250px-Turkeys_on_path.jpg
250px-Turkeys_on_path.jpg

YOU WILL NEED
Pressure
Heat
Some sort of carbon-based waste material

Step 1: Grind it up
Whatever you're starting with, from computer parts to turkey giblets, will need to be chopped and churned into a fine, grainy mess.

Step 2: Add Water
According to a May 2003 Discover magazine article, this is the step that makes Changing World Technology's version of thermal depolymerization unique. Other attempts to recreate the process tried to siphon water away from the waste.
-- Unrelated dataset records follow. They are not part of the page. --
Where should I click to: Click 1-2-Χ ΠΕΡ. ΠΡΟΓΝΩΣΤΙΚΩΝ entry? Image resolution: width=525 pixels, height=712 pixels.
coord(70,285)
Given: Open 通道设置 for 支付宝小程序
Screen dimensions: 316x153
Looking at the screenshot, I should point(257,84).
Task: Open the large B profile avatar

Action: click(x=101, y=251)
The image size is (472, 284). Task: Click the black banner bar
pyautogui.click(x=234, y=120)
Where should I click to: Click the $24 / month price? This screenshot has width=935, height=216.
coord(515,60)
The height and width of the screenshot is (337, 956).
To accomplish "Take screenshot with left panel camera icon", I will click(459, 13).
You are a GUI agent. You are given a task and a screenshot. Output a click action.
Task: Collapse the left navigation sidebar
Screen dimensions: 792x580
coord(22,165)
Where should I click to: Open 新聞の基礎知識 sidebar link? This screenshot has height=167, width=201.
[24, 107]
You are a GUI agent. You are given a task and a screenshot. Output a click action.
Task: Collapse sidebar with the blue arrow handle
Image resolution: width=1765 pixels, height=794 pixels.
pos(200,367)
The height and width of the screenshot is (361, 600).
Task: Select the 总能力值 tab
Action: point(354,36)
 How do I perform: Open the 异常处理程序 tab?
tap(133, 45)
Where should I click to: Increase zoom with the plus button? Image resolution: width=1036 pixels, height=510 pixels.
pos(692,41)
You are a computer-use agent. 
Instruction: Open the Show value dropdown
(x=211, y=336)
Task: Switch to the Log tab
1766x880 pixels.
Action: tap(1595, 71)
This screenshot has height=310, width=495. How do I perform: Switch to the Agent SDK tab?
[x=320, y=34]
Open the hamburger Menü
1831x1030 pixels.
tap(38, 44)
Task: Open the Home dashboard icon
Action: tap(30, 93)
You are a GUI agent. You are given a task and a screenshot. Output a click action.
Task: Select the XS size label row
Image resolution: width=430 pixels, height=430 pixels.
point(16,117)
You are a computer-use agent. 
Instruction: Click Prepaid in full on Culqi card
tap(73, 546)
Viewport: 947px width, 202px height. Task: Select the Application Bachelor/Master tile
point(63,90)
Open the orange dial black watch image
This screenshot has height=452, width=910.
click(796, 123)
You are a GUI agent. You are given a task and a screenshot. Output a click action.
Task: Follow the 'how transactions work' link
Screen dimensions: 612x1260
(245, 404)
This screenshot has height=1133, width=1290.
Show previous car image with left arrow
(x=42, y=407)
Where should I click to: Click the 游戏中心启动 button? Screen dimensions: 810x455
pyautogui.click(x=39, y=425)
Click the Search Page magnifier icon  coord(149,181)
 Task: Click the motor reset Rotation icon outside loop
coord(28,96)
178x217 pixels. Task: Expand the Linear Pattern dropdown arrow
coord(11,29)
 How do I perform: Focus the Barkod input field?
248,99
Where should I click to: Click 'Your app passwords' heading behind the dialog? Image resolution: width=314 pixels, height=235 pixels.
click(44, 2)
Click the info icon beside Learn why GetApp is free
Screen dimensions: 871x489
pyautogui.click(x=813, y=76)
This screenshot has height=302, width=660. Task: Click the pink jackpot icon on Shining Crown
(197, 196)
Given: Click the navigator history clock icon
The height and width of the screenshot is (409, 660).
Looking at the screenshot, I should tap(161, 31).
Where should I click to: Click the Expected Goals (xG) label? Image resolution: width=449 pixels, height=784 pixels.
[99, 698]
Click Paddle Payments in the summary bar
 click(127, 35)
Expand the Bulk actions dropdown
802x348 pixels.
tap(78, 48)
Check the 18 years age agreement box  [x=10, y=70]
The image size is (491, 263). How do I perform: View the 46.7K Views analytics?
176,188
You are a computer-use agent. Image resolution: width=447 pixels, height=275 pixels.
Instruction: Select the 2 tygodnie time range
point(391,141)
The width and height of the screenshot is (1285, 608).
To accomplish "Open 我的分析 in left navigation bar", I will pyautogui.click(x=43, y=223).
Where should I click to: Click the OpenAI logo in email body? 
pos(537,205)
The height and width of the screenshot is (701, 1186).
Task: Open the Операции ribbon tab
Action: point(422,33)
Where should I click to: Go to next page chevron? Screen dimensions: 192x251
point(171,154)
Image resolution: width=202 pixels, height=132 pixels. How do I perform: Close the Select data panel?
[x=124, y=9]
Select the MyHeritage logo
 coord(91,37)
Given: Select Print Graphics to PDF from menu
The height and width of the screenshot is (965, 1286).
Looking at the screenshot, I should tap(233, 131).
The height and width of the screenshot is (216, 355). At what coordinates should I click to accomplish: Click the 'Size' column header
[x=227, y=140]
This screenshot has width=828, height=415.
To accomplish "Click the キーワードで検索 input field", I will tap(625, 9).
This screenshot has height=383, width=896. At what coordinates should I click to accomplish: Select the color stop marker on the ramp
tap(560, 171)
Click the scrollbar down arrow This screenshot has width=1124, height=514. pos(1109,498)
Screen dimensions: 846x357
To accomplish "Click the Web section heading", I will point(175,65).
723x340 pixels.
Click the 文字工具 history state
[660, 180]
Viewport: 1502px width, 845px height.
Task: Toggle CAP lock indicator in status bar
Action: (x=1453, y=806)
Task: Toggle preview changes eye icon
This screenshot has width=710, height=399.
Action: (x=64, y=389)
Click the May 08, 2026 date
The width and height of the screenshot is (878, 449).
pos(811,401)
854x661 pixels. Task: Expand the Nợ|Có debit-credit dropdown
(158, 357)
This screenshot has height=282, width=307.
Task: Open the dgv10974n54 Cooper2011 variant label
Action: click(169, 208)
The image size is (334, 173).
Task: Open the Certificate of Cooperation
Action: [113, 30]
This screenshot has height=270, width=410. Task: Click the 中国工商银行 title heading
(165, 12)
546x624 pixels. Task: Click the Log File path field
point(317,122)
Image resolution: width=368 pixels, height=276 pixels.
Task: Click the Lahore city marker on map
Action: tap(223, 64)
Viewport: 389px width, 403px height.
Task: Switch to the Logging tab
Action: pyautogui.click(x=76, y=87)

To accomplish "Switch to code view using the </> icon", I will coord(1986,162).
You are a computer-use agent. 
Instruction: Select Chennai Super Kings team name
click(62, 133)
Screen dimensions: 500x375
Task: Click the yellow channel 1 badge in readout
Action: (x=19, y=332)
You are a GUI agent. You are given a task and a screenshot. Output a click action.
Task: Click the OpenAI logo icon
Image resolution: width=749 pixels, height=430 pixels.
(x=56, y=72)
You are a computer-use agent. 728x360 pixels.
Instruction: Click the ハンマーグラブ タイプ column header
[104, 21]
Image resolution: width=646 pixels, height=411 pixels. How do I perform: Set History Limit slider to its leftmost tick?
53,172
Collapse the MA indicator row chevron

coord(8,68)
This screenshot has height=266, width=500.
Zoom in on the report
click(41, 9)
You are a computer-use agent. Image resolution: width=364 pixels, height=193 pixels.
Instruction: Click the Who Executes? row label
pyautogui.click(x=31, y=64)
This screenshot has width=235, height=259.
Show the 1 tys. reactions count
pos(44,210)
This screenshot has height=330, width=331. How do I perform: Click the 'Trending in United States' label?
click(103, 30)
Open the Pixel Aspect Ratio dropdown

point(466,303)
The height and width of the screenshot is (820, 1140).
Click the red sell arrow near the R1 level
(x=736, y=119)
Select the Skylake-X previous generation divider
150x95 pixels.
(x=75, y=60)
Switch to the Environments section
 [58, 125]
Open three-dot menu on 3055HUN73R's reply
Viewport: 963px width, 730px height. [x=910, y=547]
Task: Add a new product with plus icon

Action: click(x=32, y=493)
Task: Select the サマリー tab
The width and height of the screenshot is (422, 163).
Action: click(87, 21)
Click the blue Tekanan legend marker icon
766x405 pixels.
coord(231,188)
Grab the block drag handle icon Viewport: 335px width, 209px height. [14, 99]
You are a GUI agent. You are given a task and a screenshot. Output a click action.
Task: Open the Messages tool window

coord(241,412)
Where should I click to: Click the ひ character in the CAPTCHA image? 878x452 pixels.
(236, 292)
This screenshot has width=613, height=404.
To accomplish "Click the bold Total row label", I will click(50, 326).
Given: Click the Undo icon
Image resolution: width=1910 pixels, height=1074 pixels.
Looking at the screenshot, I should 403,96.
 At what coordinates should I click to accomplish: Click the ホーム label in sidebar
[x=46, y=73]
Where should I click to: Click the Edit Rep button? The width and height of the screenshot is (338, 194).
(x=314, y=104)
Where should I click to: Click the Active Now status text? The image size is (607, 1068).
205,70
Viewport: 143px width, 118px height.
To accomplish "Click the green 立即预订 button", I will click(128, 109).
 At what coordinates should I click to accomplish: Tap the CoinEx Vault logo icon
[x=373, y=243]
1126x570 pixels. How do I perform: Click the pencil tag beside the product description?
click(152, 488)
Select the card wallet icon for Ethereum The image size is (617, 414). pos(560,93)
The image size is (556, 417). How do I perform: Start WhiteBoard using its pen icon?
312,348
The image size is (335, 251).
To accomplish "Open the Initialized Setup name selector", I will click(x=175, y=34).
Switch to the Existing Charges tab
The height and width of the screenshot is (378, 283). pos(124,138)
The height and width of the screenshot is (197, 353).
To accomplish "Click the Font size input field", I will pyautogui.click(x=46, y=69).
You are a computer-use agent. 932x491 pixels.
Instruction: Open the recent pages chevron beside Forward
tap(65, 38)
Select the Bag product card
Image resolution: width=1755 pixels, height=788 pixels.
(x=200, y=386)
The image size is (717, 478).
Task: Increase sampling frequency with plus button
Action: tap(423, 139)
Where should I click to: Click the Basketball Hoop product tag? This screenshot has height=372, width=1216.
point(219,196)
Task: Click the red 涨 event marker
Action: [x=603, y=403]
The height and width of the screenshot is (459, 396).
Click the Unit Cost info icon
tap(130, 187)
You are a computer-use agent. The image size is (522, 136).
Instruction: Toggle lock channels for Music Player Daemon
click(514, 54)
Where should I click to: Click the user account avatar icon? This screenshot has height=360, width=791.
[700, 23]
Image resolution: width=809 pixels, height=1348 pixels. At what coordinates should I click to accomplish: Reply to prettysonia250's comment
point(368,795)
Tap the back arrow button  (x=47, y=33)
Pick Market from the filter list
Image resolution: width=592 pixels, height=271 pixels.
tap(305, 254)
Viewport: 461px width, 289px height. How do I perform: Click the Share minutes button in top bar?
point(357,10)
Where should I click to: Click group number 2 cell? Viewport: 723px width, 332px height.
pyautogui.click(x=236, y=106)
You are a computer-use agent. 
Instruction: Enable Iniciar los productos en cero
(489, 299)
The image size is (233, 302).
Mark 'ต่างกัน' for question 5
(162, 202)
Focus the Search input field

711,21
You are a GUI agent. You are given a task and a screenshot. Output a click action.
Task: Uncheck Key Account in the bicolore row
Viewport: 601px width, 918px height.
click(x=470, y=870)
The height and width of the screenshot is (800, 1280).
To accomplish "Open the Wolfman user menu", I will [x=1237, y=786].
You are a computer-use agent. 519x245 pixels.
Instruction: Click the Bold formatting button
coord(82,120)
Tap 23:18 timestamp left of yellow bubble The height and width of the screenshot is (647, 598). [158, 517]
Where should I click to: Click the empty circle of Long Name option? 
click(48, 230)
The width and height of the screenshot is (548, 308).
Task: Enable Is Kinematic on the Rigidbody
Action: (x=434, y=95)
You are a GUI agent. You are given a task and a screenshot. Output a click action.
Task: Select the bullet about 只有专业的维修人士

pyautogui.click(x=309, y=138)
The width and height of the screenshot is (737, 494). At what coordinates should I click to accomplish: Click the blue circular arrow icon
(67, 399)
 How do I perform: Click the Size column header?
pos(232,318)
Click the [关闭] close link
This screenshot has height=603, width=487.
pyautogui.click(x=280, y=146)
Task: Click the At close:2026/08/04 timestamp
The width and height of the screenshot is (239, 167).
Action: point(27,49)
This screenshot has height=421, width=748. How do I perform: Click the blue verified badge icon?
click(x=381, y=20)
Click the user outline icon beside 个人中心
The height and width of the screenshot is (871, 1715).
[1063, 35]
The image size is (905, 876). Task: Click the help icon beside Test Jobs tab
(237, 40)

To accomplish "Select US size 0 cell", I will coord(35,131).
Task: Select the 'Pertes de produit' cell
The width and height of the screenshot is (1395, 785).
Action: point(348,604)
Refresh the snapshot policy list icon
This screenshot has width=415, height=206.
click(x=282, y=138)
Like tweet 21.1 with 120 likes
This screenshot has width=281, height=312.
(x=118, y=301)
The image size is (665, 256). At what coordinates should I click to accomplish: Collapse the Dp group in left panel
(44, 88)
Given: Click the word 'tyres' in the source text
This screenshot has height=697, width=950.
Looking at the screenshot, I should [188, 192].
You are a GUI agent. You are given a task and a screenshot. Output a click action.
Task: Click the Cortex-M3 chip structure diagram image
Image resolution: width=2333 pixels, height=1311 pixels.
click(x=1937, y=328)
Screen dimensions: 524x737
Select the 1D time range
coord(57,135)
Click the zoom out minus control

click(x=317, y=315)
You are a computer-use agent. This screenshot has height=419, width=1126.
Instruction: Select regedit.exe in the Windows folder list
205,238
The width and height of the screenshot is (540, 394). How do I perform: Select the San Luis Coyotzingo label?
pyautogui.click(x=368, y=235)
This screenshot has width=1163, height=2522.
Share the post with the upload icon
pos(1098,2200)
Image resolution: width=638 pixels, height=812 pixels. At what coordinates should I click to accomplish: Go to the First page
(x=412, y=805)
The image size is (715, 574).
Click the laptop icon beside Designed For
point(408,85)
CWT figured out that if they add more, then they don't have to heat or pressurize the sludgy glop nearly as much as they would for dry materials—the water helps spread the effect of the heat more efficiently.
Step 3: Depressurize
By quickly pumping the heated, pressurized slop into a depressurization chamber, CWT makes most of the water instantly evaporate out, a necessary step that would take a lot longer and a lot more energy to do by boiling. If you're making oil from turkey, this is the point where powdery fertilizer, chock full of minerals from the bones, settles out.
Step 4: Keep it Hot, Hot, Hot
The remaining liquid is heated to about 900 degrees F and sent through a series of distillers that separate it into natural gas, two different qualities of oil, and powdered carbon. The gas is used to fuel the process and the rest goes up for sale. For about 200 tons of turkey bits, the whole shebang takes less than 24 hours.